EXERCISE INSTRUCTIONS:
Only the opening lines of the listing, through the one with "Collapse IncidentCategory styles on line 100", are to be retyped, each exactly as it stands.
----
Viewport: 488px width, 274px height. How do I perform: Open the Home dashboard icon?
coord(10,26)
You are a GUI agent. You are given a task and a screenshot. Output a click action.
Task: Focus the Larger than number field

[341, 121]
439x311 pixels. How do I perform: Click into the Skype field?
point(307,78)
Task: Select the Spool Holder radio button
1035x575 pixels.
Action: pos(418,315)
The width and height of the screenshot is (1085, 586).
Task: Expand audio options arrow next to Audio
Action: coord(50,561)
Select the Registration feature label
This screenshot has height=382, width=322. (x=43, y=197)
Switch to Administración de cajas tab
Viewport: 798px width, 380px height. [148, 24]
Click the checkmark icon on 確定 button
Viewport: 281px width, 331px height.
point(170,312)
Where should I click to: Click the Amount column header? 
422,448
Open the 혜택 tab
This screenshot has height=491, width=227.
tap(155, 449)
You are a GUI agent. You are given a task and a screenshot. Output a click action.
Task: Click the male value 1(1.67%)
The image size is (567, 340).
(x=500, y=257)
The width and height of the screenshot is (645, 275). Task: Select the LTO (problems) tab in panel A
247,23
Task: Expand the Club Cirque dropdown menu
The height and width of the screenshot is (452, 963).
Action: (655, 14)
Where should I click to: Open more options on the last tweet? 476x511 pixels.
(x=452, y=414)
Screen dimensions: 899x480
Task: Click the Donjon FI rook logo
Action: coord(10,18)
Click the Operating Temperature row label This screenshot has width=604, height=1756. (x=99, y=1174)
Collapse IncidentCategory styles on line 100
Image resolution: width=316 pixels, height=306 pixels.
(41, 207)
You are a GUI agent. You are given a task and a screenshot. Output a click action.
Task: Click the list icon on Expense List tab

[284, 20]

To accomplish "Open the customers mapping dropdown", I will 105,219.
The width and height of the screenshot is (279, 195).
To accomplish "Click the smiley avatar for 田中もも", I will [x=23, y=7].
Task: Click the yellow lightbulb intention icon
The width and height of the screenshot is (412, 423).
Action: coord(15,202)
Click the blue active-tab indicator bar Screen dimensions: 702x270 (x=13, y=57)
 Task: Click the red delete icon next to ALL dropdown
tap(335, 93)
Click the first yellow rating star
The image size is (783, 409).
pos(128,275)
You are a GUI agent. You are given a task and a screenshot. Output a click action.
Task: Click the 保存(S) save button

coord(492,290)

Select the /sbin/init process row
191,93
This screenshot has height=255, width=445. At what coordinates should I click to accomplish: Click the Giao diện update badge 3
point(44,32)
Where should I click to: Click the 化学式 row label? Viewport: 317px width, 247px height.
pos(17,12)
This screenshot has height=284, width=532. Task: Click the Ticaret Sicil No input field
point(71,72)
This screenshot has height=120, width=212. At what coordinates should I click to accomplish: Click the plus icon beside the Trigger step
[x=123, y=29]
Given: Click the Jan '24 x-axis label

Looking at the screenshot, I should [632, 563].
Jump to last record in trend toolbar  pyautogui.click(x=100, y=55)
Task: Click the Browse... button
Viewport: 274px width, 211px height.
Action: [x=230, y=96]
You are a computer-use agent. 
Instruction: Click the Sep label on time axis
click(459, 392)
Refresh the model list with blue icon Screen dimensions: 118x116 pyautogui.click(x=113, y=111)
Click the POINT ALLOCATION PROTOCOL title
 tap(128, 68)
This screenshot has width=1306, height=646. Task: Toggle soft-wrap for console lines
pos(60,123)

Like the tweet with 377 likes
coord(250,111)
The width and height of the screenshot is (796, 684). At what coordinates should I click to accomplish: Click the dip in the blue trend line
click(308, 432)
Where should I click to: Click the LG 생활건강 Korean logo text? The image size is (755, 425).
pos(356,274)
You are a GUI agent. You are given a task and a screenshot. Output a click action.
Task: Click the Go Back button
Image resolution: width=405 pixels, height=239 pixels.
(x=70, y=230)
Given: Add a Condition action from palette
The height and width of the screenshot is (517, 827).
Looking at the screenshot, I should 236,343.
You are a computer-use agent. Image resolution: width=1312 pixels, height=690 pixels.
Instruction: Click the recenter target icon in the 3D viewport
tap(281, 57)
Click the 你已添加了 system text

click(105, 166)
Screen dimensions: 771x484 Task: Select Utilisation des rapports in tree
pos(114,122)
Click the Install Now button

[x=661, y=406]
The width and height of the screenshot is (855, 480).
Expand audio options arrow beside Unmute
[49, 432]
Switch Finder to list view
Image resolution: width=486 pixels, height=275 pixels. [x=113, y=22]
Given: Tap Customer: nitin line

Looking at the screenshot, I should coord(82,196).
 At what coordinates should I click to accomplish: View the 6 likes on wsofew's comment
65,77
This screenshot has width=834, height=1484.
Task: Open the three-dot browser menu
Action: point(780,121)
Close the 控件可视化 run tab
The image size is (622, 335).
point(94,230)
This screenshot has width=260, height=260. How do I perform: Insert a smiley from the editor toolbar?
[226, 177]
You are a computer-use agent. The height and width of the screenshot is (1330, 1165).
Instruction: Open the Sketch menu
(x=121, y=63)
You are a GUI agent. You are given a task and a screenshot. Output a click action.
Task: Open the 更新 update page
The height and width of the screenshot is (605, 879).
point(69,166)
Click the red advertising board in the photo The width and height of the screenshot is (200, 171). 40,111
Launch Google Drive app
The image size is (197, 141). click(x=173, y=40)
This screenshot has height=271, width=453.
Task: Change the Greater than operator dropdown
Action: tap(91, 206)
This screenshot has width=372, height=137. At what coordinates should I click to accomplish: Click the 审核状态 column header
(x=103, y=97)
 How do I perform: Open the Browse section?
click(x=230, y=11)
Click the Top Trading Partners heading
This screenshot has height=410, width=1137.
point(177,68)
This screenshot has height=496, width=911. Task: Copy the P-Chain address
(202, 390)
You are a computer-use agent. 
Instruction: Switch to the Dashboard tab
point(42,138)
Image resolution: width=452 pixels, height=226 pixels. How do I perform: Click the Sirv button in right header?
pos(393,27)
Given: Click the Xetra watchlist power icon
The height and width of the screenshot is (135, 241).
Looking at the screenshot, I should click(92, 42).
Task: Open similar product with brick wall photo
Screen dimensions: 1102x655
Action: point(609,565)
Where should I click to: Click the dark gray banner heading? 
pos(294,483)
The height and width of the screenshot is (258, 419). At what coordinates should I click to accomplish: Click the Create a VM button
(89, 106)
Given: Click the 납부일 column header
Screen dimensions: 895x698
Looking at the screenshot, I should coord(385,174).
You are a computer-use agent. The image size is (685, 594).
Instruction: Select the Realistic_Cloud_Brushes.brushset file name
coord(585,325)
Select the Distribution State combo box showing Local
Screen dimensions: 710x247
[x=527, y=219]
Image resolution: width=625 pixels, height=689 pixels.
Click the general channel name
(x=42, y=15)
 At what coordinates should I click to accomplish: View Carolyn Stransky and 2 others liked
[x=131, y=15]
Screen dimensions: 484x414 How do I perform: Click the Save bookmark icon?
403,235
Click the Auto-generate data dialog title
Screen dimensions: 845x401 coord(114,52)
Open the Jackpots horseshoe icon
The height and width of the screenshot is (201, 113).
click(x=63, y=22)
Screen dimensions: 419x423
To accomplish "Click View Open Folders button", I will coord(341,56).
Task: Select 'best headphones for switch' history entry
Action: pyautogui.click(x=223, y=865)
----
OUTPUT FOR THIS TASK:
Viewport: 488px width, 274px height. How do I perform: Open the Home dashboard icon?
coord(10,26)
You are a GUI agent. You are given a task and a screenshot. Output a click action.
Task: Focus the Larger than number field

[341, 121]
439x311 pixels. How do I perform: Click into the Skype field?
point(307,78)
Task: Select the Spool Holder radio button
1035x575 pixels.
Action: pos(418,315)
The width and height of the screenshot is (1085, 586).
Task: Expand audio options arrow next to Audio
Action: coord(50,561)
Select the Registration feature label
This screenshot has height=382, width=322. (x=43, y=197)
Switch to Administración de cajas tab
Viewport: 798px width, 380px height. [148, 24]
Click the checkmark icon on 確定 button
Viewport: 281px width, 331px height.
point(170,312)
Where should I click to: Click the Amount column header? 
422,448
Open the 혜택 tab
This screenshot has height=491, width=227.
tap(155, 449)
You are a GUI agent. You are given a task and a screenshot. Output a click action.
Task: Click the male value 1(1.67%)
The image size is (567, 340).
(x=500, y=257)
The width and height of the screenshot is (645, 275). Task: Select the LTO (problems) tab in panel A
247,23
Task: Expand the Club Cirque dropdown menu
The height and width of the screenshot is (452, 963).
Action: (655, 14)
Where should I click to: Open more options on the last tweet? 476x511 pixels.
(x=452, y=414)
Screen dimensions: 899x480
Task: Click the Donjon FI rook logo
Action: coord(10,18)
Click the Operating Temperature row label This screenshot has width=604, height=1756. (x=99, y=1174)
Collapse IncidentCategory styles on line 100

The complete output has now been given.